EXERCISE DESCRIPTION:
Copy verbatim the lines of data from the very first line through the line containing "coord(74,68)", including both of those lines.

[Lines of data]
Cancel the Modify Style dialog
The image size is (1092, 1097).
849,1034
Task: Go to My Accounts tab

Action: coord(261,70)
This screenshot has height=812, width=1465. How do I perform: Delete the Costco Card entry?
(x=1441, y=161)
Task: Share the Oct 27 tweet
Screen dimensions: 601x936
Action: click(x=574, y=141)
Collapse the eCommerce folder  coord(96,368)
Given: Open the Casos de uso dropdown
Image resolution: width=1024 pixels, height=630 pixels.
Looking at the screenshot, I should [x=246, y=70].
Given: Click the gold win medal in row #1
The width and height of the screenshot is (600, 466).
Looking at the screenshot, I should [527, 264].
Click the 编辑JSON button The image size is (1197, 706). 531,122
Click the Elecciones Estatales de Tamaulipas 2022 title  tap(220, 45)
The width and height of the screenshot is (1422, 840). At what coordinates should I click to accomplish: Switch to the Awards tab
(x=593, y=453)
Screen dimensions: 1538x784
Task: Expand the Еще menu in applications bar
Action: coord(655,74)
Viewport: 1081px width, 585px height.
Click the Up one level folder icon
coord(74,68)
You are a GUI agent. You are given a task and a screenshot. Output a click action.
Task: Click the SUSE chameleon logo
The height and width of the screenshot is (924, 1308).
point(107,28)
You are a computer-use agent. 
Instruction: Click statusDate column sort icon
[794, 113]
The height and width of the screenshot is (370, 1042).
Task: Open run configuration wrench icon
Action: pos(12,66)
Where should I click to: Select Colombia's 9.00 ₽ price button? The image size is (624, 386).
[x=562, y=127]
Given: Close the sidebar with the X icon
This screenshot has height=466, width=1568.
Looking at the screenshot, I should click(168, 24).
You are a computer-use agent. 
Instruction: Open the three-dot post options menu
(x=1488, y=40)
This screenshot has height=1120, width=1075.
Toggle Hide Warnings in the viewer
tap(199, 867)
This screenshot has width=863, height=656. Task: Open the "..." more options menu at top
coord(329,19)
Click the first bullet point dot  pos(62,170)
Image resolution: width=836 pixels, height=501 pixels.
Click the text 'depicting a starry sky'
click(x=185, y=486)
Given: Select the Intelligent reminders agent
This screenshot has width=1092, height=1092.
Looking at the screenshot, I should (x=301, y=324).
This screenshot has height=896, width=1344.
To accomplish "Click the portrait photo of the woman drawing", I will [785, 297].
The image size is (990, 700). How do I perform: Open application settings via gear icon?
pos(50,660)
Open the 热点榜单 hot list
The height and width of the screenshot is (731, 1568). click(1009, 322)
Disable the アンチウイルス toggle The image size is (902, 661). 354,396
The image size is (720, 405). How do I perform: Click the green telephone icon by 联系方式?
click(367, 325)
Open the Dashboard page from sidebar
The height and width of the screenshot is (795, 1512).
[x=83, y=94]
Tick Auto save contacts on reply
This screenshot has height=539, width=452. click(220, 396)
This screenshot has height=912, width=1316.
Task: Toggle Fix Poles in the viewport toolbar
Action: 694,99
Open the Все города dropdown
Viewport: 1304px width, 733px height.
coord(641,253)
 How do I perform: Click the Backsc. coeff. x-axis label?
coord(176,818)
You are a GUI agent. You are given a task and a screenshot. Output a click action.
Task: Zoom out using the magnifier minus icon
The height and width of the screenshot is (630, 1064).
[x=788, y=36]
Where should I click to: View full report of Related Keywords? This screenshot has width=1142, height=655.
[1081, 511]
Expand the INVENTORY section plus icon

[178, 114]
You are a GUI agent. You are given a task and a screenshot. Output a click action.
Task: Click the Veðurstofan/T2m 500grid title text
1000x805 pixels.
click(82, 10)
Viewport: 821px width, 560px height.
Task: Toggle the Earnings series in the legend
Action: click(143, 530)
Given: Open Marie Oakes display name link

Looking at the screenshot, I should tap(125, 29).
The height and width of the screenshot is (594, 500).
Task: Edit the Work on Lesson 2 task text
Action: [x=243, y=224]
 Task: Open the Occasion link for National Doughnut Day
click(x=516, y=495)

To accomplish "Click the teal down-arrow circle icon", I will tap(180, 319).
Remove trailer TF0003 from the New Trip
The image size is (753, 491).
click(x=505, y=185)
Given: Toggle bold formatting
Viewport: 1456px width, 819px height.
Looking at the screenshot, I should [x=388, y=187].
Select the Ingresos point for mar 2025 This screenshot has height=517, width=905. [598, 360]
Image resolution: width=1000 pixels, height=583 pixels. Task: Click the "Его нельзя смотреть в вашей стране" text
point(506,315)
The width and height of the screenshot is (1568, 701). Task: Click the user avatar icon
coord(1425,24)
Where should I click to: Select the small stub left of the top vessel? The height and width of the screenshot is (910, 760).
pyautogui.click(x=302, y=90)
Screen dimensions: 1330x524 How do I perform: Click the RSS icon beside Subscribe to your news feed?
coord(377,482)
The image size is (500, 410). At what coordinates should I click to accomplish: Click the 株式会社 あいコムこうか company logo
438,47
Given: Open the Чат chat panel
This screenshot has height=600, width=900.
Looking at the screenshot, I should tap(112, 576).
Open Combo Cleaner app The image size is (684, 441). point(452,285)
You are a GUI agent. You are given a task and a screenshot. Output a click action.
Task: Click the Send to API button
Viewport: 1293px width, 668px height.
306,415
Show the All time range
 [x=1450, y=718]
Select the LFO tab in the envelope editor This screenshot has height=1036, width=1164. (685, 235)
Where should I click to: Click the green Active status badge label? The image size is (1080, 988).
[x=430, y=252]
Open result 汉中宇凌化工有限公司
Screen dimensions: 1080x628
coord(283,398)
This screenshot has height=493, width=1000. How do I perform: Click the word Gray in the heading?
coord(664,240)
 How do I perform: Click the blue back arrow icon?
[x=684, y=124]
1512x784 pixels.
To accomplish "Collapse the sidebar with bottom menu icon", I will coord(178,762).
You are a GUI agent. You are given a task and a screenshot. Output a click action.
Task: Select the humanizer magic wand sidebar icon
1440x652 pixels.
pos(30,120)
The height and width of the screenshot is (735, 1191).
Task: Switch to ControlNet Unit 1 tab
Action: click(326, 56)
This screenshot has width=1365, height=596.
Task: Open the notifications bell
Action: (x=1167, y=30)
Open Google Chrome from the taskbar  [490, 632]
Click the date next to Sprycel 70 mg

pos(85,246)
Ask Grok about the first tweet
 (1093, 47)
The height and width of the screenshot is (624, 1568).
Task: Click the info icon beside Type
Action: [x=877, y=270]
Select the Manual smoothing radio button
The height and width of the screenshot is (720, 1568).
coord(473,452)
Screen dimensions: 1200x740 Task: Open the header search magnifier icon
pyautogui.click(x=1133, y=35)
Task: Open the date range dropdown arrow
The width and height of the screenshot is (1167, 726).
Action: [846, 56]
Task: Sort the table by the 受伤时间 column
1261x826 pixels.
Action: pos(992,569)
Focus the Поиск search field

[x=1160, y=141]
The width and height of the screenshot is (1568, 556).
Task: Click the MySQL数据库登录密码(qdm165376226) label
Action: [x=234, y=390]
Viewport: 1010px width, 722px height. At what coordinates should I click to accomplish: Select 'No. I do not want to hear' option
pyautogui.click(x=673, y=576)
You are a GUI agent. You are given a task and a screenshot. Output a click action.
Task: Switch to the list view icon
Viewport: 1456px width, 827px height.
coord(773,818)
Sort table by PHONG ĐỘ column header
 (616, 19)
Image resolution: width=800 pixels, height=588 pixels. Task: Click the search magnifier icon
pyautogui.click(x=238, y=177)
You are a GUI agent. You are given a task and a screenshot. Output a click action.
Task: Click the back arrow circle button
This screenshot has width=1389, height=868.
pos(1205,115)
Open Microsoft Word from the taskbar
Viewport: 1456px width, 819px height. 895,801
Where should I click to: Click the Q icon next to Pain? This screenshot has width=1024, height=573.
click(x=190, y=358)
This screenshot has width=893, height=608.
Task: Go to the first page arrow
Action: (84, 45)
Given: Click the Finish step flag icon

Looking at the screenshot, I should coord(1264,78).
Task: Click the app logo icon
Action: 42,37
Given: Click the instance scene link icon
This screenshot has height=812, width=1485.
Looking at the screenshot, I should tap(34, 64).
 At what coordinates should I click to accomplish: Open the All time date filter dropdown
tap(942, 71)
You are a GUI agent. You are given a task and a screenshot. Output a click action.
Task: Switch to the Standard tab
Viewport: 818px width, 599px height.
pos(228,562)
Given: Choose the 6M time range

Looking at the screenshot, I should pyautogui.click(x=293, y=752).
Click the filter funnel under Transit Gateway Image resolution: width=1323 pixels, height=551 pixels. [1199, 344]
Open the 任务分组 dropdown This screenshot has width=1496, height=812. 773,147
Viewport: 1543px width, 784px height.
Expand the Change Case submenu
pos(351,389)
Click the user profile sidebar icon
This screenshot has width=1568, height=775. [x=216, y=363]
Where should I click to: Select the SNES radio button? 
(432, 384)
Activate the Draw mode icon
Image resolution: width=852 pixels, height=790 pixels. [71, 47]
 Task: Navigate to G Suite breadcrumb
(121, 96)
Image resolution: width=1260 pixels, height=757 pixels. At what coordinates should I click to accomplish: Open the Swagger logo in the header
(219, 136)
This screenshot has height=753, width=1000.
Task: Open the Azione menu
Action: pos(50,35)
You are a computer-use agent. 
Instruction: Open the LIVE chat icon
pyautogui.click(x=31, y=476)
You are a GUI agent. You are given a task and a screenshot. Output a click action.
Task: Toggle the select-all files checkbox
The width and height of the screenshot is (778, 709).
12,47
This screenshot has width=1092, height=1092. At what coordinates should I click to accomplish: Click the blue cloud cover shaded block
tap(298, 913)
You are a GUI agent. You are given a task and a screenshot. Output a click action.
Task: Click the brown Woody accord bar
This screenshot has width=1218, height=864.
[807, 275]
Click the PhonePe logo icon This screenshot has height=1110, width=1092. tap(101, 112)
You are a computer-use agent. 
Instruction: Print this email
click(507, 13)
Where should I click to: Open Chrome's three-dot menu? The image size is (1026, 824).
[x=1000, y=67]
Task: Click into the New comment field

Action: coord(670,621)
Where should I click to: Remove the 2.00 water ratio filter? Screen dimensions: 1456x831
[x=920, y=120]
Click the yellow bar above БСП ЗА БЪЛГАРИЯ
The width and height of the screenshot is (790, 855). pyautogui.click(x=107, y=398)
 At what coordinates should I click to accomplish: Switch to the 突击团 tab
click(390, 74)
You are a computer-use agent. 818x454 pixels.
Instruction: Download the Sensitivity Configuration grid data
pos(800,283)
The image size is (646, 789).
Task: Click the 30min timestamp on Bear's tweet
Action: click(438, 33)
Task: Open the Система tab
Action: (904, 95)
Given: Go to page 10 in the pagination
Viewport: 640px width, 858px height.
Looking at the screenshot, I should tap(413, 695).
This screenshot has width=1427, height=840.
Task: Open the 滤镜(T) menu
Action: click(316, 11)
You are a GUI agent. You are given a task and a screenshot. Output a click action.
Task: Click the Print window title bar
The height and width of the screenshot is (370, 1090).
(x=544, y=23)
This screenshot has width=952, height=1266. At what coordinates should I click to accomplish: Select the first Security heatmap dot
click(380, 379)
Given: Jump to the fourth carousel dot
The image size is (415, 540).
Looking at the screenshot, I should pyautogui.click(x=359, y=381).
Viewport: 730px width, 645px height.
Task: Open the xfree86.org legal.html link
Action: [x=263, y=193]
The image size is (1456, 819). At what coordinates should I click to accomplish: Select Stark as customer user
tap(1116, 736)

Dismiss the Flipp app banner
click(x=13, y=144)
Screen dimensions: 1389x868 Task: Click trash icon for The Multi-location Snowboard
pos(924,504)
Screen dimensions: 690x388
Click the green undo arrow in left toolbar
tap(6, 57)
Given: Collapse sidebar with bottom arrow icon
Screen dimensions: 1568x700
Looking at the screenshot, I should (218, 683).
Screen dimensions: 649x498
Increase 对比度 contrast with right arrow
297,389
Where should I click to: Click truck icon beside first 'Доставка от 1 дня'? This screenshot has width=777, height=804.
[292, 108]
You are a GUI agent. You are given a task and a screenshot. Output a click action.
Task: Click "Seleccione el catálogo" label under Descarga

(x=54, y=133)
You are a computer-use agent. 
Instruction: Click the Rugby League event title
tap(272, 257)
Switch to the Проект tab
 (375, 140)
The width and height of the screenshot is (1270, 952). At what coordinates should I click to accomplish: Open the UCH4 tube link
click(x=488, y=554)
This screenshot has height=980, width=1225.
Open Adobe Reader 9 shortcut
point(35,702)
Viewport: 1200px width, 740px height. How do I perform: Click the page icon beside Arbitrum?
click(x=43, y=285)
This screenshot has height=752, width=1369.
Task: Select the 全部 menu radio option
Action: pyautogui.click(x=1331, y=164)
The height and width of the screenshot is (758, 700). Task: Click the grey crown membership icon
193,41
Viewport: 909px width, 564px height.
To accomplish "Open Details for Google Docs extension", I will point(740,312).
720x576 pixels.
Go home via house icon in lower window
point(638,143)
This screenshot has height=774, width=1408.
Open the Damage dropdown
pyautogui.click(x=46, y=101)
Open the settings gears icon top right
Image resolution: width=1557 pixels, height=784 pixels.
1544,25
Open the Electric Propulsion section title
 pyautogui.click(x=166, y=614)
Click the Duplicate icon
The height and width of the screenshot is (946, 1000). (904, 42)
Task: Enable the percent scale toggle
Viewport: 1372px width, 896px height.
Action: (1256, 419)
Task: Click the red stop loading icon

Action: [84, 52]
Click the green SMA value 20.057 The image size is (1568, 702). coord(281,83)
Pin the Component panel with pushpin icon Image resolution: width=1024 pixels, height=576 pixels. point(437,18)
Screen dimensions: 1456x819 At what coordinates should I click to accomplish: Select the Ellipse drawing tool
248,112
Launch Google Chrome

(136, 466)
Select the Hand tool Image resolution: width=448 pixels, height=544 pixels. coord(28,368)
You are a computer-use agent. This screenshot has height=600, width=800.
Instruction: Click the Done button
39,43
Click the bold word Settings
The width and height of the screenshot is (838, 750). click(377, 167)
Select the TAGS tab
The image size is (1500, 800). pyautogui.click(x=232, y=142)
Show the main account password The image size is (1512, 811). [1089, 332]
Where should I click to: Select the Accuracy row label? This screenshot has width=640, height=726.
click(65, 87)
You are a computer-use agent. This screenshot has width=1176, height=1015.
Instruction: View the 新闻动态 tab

CORRECT ANSWER:
Cancel the Modify Style dialog
The image size is (1092, 1097).
849,1034
Task: Go to My Accounts tab

Action: coord(261,70)
This screenshot has height=812, width=1465. How do I perform: Delete the Costco Card entry?
(x=1441, y=161)
Task: Share the Oct 27 tweet
Screen dimensions: 601x936
Action: click(x=574, y=141)
Collapse the eCommerce folder  coord(96,368)
Given: Open the Casos de uso dropdown
Image resolution: width=1024 pixels, height=630 pixels.
Looking at the screenshot, I should [x=246, y=70].
Given: Click the gold win medal in row #1
The width and height of the screenshot is (600, 466).
Looking at the screenshot, I should [527, 264].
Click the 编辑JSON button The image size is (1197, 706). 531,122
Click the Elecciones Estatales de Tamaulipas 2022 title  tap(220, 45)
The width and height of the screenshot is (1422, 840). At what coordinates should I click to accomplish: Switch to the Awards tab
(x=593, y=453)
Screen dimensions: 1538x784
Task: Expand the Еще menu in applications bar
Action: coord(655,74)
Viewport: 1081px width, 585px height.
Click the Up one level folder icon
coord(74,68)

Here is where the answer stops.